**Exercise**
When you reply, transcribe every line of the data below exactly.

**Supplied material**
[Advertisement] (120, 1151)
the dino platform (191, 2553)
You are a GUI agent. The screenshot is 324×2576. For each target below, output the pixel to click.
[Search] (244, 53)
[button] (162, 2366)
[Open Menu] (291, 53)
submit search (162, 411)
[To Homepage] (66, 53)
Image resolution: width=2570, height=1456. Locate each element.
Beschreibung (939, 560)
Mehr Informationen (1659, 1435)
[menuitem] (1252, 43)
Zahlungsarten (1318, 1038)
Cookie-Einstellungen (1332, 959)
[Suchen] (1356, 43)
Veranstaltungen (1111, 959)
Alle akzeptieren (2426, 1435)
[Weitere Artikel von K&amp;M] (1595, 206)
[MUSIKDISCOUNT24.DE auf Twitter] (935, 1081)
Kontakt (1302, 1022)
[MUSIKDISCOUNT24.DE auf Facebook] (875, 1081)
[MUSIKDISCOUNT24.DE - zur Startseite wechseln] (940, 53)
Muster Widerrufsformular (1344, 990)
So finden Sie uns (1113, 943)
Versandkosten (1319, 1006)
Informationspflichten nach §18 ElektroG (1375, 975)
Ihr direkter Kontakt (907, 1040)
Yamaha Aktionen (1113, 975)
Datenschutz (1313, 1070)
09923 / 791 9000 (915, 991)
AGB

**Response to this task**
[Advertisement] (120, 1151)
the dino platform (191, 2553)
You are a GUI agent. The screenshot is 324×2576. For each target below, output the pixel to click.
[Search] (244, 53)
[button] (162, 2366)
[Open Menu] (291, 53)
submit search (162, 411)
[To Homepage] (66, 53)
Image resolution: width=2570, height=1456. Locate each element.
Beschreibung (939, 560)
Mehr Informationen (1659, 1435)
[menuitem] (1252, 43)
Zahlungsarten (1318, 1038)
Cookie-Einstellungen (1332, 959)
[Suchen] (1356, 43)
Veranstaltungen (1111, 959)
Alle akzeptieren (2426, 1435)
[Weitere Artikel von K&amp;M] (1595, 206)
[MUSIKDISCOUNT24.DE auf Twitter] (935, 1081)
Kontakt (1302, 1022)
[MUSIKDISCOUNT24.DE auf Facebook] (875, 1081)
[MUSIKDISCOUNT24.DE - zur Startseite wechseln] (940, 53)
Muster Widerrufsformular (1344, 990)
So finden Sie uns (1113, 943)
Versandkosten (1319, 1006)
Informationspflichten nach §18 ElektroG (1375, 975)
Ihr direkter Kontakt (907, 1040)
Yamaha Aktionen (1113, 975)
Datenschutz (1313, 1070)
09923 / 791 9000 (915, 991)
AGB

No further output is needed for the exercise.